The median income for a household in the CDP was $32,841, and the median income for a family was $40,057. Males had a median income of $26,385 versus $21,445 for females. The per capita income for the CDP was $14,136. About 8.9% of families and 11.5% of the population were below the poverty line, including 12.6% of those under age 18 and 8.4% of those age 65 or over.
==Services==

===Government services===
Azalea Park is served by the Orange County government. Police service includes the Orange County Sheriff's Office and the Florida Highway Patrol. Fire/EMS service is provided through Orange County Fire Rescue. Rural-Metro also provides EMS service in the area. The Florida Highway Patrol has its Orlando station just off of Semoran Boulevard (State Road 436) and Lake Underhill Road.

The Florida Highway Patrol, Florida Fish and Wildlife Conservation Commission, Orange County Fire Rescue have their communications centers in Azalea Park. Both Orange County and the city of Orlando have their Emergency Operations Centers in the area. The Florida Department of Transportation, has an office in Azalea Park in the same building with the Florida Highway Patrol. This office houses construction offices as well as the Orlando RTMC.
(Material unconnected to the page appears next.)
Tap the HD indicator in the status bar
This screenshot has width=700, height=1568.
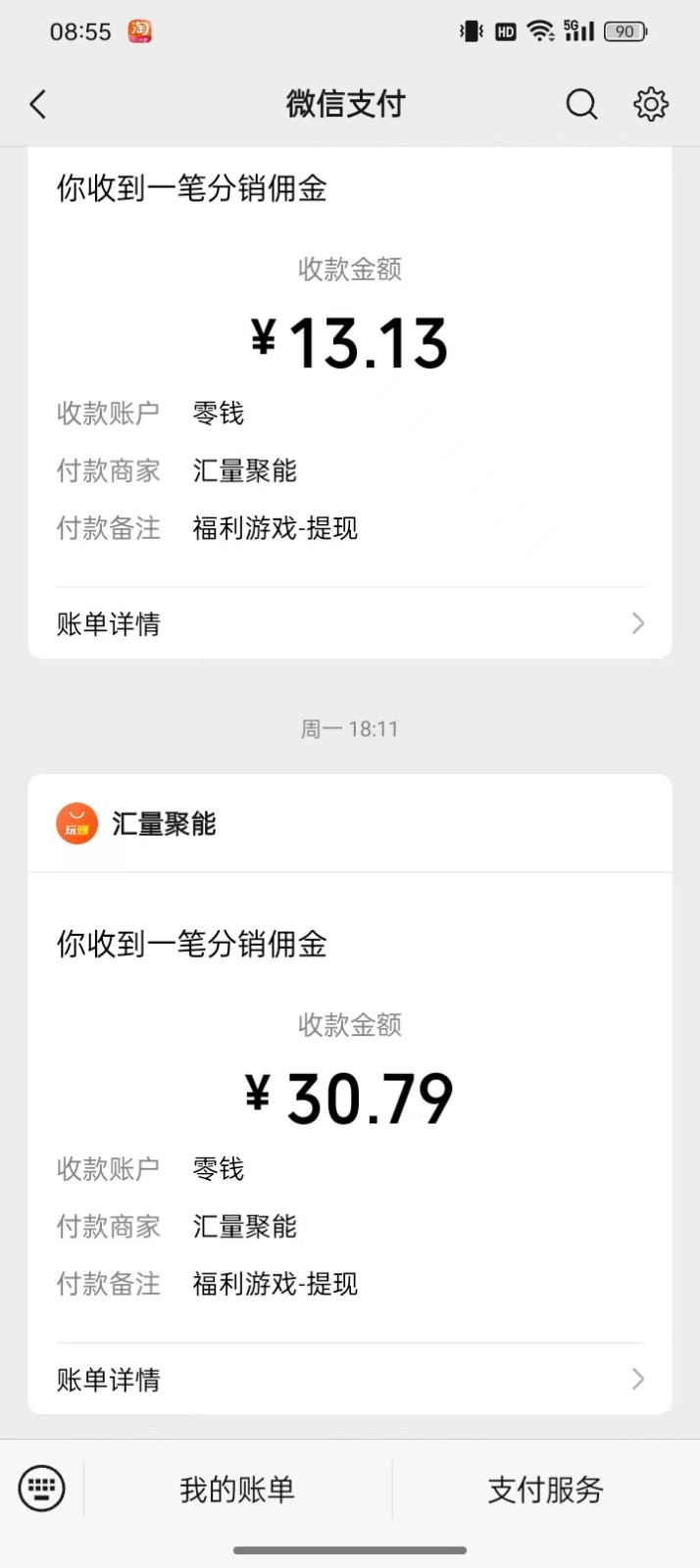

Azalea Park is served by the Greater Orlando Aviation Authority with two airports. Orlando International Airport (MCO) to the south and Orlando Executive Airport (ORL) to the immediate western boundary.

===Hospitals===
The primary hospital in the area is AdventHealth East Orlando, owned and operated by AdventHealth. Orlando Regional Medical Center is less than three miles away and has Central Florida's only Level 1 Trauma Center.

===Schools===
Schools within the neighborhood include Azalea Park Elementary School, Azalea Park Baptist School, Chickasaw Elementary School, Forsyth Woods Elementary School and Colonial High School. These schools have received average grades from the state in previous years.
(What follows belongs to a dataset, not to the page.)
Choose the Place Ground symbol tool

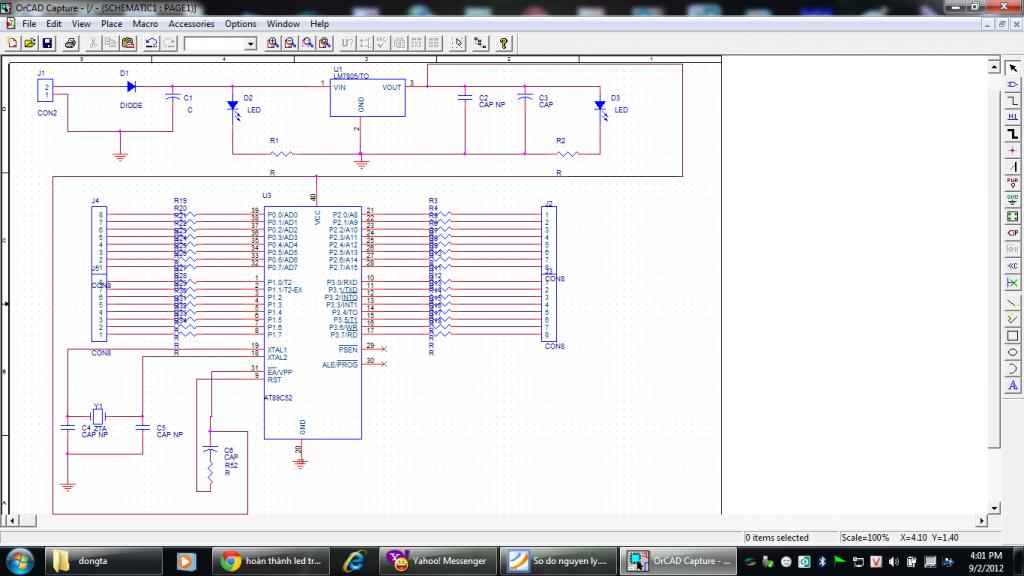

Full Sail University is located just outside the physical boundaries.

Valencia College East is the closest public post-secondary institution to Azalea Park.

===Taxes, politics/government, utilities===
Property taxes in the area are set by the Orange County Property Appraiser. The 2010 mill rate was 4.4347. The sales tax was 6.5% and there was no state income tax.

It is located in Florida's 7th Congressional District and Florida's 9th Congressional District, currently served by Stephanie Murphy (D) and Darren Soto (D) respectively, in the United States House of Representatives. The state is served by Senators Marco Rubio (R) and Rick Scott (R).

The area is governed by Orange County, led by Orange County Board of County Commissioners, which is headed by Mayor Jerry Demings.

Utilities in the area are provided by Orlando Utilities Commission on the northwest side of the community (north of Lake Underhill Road and west of Forsyth Road. The areas south of Lake Underhill Road but north of Curry Ford Road, and north of Lake Underhill Road and east of Forsyth Road, are handled by Orange County Utilities (water and solid waste) and Florida Power & Light or Progress Energy Inc.